▸ ACTION ITEM A
In the text excerpt on CTNNB1 mutation, rewrite the stretch from "However, there is" through "of mesonephric adenocarcinoma.", swapping "neoplasms" for "tumors".
▸ ACTION ITEM B
According to the text excerpt on CTNNB1 mutation, what percentage of cells in the primary tumor were Ki-67 positive in the reported case?

▸ TEXT EXCERPT
However, there is no saying whether the mutation of CTNNB1 is an early phenomenon in tumorigenesis contributing to the appearance and growth of the tumor or a later event caused by the accelerated cell division characteristic of neoplasms. Furthermore, it would be necessary to analyze the role of the CTNNB1 mutation in the set of molecular alterations presented in this case (KRAS gene mutation and 1q gain). To determine whether there is a relationship between oncogenesis and the development of metastasis with the mutation described, it would be necessary to expand the study of CTNNB1 gene mutation (especially activating mutations that affect exon 3) in other reported cases of mesonephric adenocarcinoma.
In this context, it is interesting to note that a FATWO (female adnexal tumor of probable Wolffian origin) case has been reported in which a missense mutation was identified in the
CTNNB1 gene. However, of the three tumors included in the study, it was the only one that showed this gene mutation [
37].
On the other hand, mutations of the
CTNNB1 have been associated with other malignant tumors, such as melanoma, renal cell carcinoma, hepatocarcinoma, medulloblastoma, colon cancer, lung cancer, and ovarian cancer, among others [
31,
38,
39].
MNAC has a broad differential diagnosis. On the benign spectrum, it should be differentiated from MH and MR (See Table
2). Ki-67 immunostaining may be helpful, since it has been reported to show positivity in only 1–2% of cells in MH versus 5–20% or more in carcinoma [
40,
41]. In our case, the percentage of Ki-67 positive cells in the primary tumor was 46%. On the malignant spectrum, the ductal variant of the tumor should be differentiated from endometrioid adenocarcinoma, which is usually positive for ER, PR, and vimentin. Tumors with papillary and slit-like arrangements can be confused with serous carcinoma, which is CEAm (+), ER (−), and PR (−). Primary cases are very rare, and most often represent metastasis from ovarian serous carcinoma. Foci of hobnail cells in MNAC can resemble clear-cell carcinoma, which is characteristically Bcl-2 (+). Medium-size or duct-like formations may also mimic endometrioid adenocarcinoma [
28]. In contrast to MNAC, these HPV-negative cervical tumors show high nuclear grade.

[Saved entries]
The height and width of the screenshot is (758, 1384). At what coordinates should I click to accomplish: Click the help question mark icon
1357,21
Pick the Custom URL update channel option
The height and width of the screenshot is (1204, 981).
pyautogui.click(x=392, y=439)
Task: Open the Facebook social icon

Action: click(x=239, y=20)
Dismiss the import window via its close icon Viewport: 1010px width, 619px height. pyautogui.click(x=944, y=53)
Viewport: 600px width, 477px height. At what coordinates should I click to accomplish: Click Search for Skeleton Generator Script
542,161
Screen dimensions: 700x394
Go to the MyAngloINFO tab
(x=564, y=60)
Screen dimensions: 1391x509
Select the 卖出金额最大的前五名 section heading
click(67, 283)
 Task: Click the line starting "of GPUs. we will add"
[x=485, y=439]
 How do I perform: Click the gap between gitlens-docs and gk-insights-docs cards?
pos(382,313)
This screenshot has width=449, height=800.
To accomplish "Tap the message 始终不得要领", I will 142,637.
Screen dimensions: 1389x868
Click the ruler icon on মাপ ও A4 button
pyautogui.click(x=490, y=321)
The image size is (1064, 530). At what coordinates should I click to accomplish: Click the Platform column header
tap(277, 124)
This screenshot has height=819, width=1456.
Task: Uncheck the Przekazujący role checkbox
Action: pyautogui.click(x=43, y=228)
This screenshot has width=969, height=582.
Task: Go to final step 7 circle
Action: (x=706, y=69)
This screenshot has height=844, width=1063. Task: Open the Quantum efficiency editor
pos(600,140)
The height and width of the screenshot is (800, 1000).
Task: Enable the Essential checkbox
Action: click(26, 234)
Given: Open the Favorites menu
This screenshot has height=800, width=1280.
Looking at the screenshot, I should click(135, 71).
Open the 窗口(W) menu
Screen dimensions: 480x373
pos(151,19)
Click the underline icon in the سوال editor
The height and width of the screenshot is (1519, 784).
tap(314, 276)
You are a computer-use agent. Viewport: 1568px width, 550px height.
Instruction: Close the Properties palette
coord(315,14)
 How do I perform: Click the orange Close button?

▸ EXERCISE RESULT A
However, there is no saying whether the mutation of CTNNB1 is an early phenomenon in tumorigenesis contributing to the appearance and growth of the tumor or a later event caused by the accelerated cell division characteristic of tumors. Furthermore, it would be necessary to analyze the role of the CTNNB1 mutation in the set of molecular alterations presented in this case (KRAS gene mutation and 1q gain). To determine whether there is a relationship between oncogenesis and the development of metastasis with the mutation described, it would be necessary to expand the study of CTNNB1 gene mutation (especially activating mutations that affect exon 3) in other reported cases of mesonephric adenocarcinoma.

▸ EXERCISE RESULT B
46%